In 2010, the Dodd-Frank Act gave the Securities and Exchange Commission the authority to create a uniform fiduciary standard of conduct for broker/dealers and investment advisors, but the SEC’s Regulation Best Interest, which establishes a standard of conduct, is not a fiduciary standard. And now the creators behind Dodd-Frank are taking action. Former Sen. Christopher J. Dodd (D-Conn.) and former Rep. Barney Frank (D-Mass.), along with 10 current and former congressmen, filed an amicus brief in the case challenging Reg BI.
In September, seven states and the District of Columbia filed suit against the SEC challenging Reg BI, arguing that the rule package fails to protect investors and puts brokers ahead of their clients. The XY Planning Network, the membership organization that provides business support services to over 1,000 registered investment advisors, and Ford Financial Solutions followed suit, filing a similar case against the SEC. Those cases have since been consolidated into one in the 2nd U.S. Circuit Court of Appeals.
An amicus brief is filed by someone who is not a party to a case but offers information that bears on the lawsuit. In it, the congressmen argue that the SEC’s rule cannot stand because it ignores Congress’ plan and fails to harmonize the standards of conduct that Section 913 of Dodd-Frank requires. Section 913 required Congress to establish a standard of conduct for brokers that is “no less stringent than the standard applicable to investment advisers.”
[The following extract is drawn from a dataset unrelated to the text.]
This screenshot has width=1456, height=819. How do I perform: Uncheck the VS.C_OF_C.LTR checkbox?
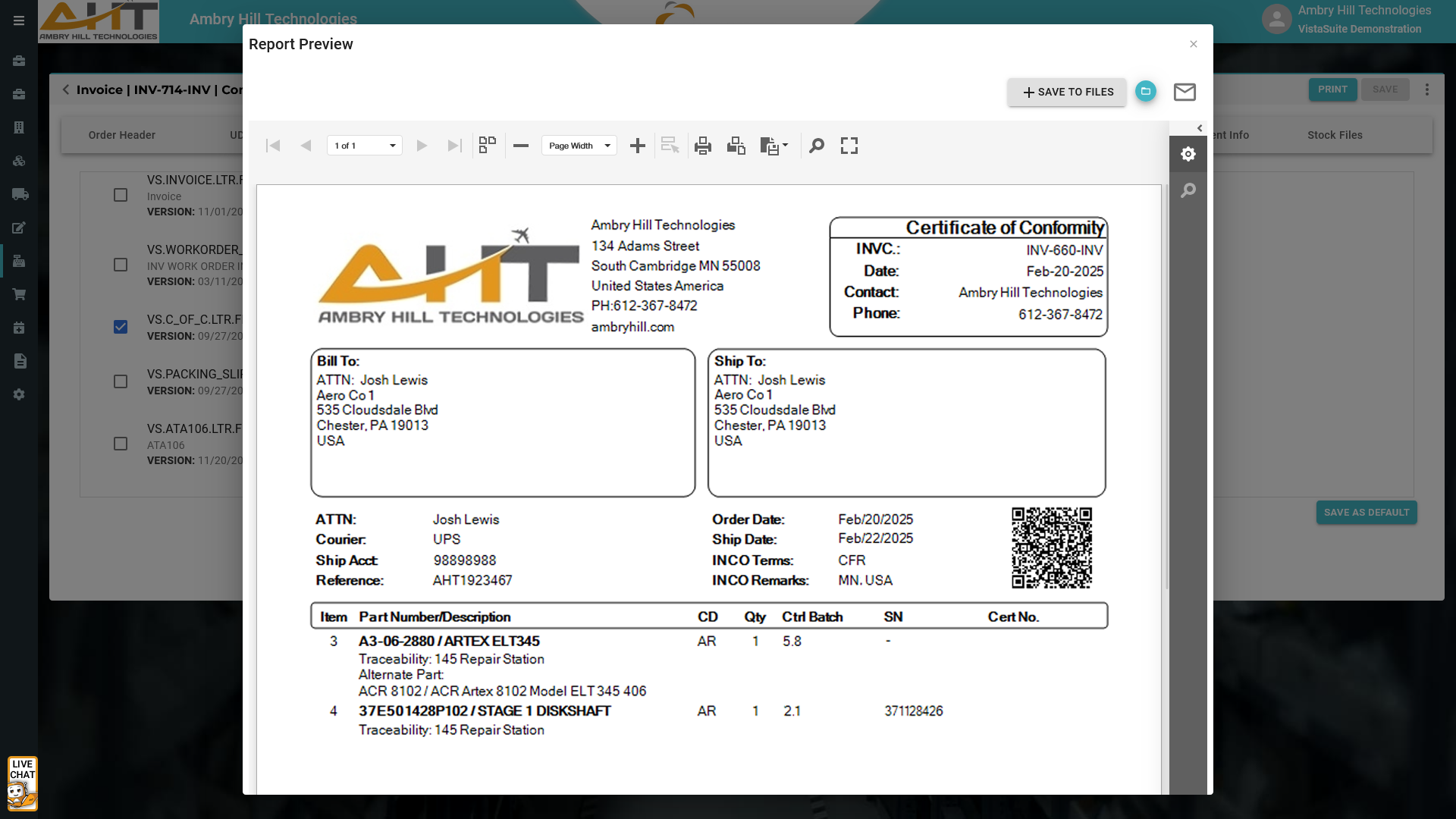(x=121, y=327)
The act said the SEC should impose a uniform fiduciary standard on b/ds and investment advisors, under which investment decisions would have to be made “without regard” to the broker’s interests.
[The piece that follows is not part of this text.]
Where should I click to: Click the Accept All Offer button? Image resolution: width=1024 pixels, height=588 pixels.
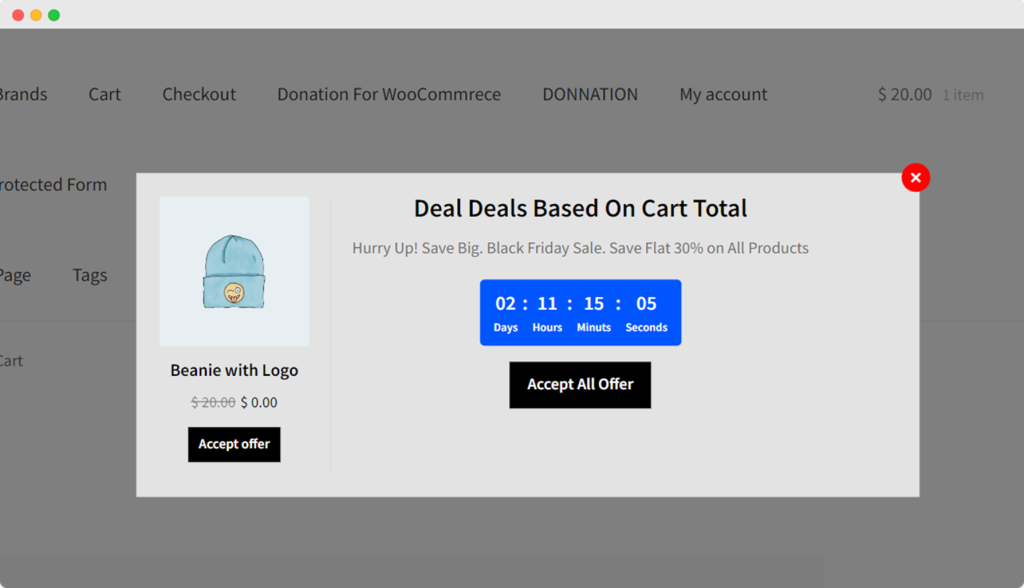(x=580, y=385)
“Instead, the rule merely requires broker-dealers to ‘[a]ct in the best interest of the retail customer at the time the recommendation is made, without placing the financial or other interest of the broker-dealer ahead of the interests of the retail customer,’” the congressmen write.
They argue that the SEC misinterprets Section 913; specifically the agency does not take into account Section 913(g), which “dictates that the SEC’s rule implement a uniform fiduciary standard of care.”
They also argue that Reg BI does not raise the standard of care for broker/dealers and registered reps, which was the act’s intention.
Others, including the Consumer Federation of America, the Financial Planning Association, the Public Investors Arbitration Bar Association and Better Markets, also filed amicus briefs in the case this week.
In its amicus brief, the FPA, whose membership includes both registered reps as well as investment advisors, made a similar argument as XYPN in the case—that Reg BI allows broker/dealers and dual registrants (who work both as investment advisors and b/ds) to offer clients financial advice and services similar to that of registered investment advisors without having to register as investment advisors with the SEC. This puts financial planners at a disadvantage, FPA argues.